How much liability falls on the bank?
According to data from the World Bank published in 2021 76% of the total human population has bank accounts [2]. In other words, 76% of people apply to banks to protect their savings. As a matter of fact, as stated in many decisions of the Court of Cassation of Republic of Türkiye, banks are institutions of trust and reliance [3]. In this respect, banks have an objective duty of care to their customers, and the limits of their liability are determined as a requirement of being a trust/reliance institution. To summarise, banks are strictly liable for the unlawful acts of their employees and are held liable for even the slightest faults in their relations with their customers.
Although this is true in theory, it is questionable whether banks can really be held liable for cyber fraud cases. The bank is obligated to compensate the losses of the customers in accordance with the Court of Cassation's jurisprudence if the money in the customers' accounts is seized by third parties through illicit transactions [4] or falsified documents [5] without the customers' fault. However, natural or legal persons, who are exposed to cyber fraud through the methods described above, place their own orders for money transfers in accordance with the instructions of the other party. In such cases, it becomes impossible to hold the bank liable, because it has been established through legal precedent, that if money transfer orders are given to incorrect account numbers, the bank cannot be sued [6]. Banks are not even obliged to check whether the account number and the name of the recipient match [7].
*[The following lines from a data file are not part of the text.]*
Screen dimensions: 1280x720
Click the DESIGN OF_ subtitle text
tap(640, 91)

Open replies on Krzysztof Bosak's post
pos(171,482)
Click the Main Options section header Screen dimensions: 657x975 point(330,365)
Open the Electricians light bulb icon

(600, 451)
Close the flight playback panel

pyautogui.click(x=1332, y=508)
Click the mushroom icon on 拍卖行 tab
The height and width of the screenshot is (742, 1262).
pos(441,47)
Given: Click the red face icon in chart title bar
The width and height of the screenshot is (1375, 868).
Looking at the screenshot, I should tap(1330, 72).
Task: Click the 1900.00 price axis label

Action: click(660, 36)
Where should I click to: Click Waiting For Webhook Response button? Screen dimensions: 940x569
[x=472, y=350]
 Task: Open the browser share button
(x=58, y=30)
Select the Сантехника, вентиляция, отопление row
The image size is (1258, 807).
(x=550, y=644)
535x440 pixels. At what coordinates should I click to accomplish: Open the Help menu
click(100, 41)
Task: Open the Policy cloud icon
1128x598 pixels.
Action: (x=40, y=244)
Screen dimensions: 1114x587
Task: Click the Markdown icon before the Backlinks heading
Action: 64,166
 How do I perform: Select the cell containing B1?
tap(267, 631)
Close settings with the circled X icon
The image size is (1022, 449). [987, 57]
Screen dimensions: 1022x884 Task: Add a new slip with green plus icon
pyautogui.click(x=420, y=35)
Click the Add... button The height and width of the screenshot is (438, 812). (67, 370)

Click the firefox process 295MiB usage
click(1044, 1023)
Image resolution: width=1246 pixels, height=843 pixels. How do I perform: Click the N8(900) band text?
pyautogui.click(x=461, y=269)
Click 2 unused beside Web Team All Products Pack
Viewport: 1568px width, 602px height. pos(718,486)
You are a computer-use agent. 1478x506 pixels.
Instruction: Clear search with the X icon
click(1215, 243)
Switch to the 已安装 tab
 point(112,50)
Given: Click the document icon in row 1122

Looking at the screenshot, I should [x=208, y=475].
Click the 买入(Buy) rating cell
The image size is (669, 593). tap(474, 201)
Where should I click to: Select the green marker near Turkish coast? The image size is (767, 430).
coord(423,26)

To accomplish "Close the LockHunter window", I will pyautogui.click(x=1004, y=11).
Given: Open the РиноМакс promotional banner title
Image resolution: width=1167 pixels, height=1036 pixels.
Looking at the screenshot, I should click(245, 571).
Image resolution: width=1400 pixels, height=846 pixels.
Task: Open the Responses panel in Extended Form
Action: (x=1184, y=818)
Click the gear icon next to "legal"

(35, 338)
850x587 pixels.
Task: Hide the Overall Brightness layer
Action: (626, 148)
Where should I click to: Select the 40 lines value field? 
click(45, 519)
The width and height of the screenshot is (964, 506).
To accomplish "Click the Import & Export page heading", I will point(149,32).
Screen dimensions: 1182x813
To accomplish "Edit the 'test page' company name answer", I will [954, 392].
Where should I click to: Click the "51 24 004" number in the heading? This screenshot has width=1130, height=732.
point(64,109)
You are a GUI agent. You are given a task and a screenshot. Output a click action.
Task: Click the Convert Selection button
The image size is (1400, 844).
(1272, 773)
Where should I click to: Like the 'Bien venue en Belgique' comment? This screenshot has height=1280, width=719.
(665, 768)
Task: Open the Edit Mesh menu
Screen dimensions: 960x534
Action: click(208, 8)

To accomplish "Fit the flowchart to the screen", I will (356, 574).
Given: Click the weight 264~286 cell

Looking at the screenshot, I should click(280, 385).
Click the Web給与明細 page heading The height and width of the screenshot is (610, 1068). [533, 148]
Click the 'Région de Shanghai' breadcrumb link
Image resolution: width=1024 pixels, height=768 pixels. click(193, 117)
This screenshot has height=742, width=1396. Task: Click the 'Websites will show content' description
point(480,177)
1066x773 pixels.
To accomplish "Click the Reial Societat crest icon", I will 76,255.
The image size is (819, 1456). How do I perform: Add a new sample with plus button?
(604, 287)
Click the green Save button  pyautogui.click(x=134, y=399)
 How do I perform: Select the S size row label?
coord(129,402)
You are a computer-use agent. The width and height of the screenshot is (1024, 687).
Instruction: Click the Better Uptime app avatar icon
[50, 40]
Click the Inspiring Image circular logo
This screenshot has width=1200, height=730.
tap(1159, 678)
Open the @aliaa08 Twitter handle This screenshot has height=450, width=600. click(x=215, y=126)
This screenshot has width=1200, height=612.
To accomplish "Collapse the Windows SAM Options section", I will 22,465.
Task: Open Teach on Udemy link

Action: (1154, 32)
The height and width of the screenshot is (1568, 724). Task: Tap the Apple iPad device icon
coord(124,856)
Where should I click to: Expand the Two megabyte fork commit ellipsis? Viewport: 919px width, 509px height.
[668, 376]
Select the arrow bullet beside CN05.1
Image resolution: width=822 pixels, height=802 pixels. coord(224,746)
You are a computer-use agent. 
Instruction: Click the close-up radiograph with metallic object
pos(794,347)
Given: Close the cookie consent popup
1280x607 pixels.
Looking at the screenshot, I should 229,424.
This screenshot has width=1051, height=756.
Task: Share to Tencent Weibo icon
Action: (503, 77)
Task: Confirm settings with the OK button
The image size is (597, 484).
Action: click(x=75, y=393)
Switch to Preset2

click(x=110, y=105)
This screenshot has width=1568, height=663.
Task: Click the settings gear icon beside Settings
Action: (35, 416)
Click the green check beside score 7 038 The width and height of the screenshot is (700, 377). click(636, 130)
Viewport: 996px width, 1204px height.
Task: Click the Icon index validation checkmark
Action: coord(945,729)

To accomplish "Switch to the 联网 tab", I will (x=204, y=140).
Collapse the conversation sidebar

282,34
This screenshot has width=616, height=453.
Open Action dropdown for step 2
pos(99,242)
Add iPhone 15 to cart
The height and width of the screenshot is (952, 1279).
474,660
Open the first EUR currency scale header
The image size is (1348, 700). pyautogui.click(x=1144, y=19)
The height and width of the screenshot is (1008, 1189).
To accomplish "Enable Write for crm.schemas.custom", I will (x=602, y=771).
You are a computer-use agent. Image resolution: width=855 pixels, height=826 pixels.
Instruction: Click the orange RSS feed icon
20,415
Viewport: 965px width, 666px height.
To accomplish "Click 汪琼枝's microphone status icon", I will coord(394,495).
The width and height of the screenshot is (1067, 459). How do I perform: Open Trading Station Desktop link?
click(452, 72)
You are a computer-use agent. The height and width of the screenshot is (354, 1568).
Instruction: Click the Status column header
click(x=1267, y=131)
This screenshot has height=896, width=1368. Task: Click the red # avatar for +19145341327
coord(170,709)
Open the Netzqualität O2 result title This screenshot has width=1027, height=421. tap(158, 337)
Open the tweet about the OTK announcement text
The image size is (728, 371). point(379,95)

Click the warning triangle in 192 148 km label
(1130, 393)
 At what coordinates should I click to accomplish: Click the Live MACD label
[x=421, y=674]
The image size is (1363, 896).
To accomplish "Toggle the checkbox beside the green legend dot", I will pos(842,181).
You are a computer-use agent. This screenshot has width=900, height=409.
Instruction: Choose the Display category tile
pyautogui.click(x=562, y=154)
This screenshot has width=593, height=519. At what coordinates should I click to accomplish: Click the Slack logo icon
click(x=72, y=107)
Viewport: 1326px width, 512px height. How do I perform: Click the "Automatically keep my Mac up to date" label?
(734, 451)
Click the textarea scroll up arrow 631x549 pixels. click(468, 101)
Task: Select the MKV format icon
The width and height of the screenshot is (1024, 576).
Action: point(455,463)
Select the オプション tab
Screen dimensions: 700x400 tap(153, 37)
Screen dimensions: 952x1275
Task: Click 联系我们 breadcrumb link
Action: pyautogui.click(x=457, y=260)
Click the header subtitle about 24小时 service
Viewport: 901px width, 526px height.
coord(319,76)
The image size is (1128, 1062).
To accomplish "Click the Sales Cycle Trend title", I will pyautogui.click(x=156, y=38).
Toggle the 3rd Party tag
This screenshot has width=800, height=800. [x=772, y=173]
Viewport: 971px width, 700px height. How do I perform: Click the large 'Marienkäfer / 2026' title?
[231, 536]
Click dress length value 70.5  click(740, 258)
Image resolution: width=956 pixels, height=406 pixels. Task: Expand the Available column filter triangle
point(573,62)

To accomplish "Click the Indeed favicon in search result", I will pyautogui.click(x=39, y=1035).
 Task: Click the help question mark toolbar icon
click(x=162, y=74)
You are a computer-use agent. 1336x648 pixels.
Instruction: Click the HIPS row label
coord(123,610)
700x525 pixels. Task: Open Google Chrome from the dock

In other words, even though the bank can be held liable for an unauthorized transaction, it is the customer that bears liability if the money transfer to the fraudster is completed by them, because this way the transaction is authorized by the customer. This approach, nevertheless, also sparks debate. Although it is accepted that the bank will not be liable for compensation in such cases, it might be argued that the bank's response and attitude once the cyber fraud is discovered may have an impact. Once the bank is notified of the cyber fraud crime and the associated transaction, certain actions are expected from the bank, such as control, detection, and reporting of suspicious transactions. The bank may be held fully or partially liable if it fails to take these actions, i.e., if a loss occurs due to the bank's fault.
[1] Ministry of Justice Directorate General for Criminal Records and Statistics, Judicial Statistics Publication Archive, 2020 and 2021 reports.
[2] DEMİRGÜÇ-KUNT Aslı, KLAPPER Leora, SINGER Dorothe, and ANSAR Saniya. The Global Findex Database 2021: Financial Inclusion, Digital Payments, and Resilience in the Age of COVID-19. 2022, Washington, DC: World Bank.
[3] 19th Civil Chamber of the Court of Cassation’s decisions dated 16.10.2014 numbered 2014/11699 E. and 2014/15291 K.; dated 31.5.2016 numbered 2015/18380 E. and 2016/9753 K. and 22nd Civil Chamber of the Court of Cassation’s decision dated 20.03.2017 numbered 2017/16907 E. and 2017/5541 K.
[4] Assembly of Civil Chambers of the Court of Cassation's decision dated 21.11.2011 numbered 2012/550 E. and 2012/820 K.
[5] 3rd Civil Chamber of the Court of Cassation’s decision dated 09.06.2021 numbered 2021/3303 E. and 2021/6259 K.
[6] 19th Civil Chamber of the Court of Cassation’s decision dated 29.03.2017 numbered 2016/4596 E. and 2017/2564 K.
[7] Assembly of Civil Chambers of the Court of Cassation's decision dated 23.02.2021 numbered 2017/341 E. and 2021/144 K.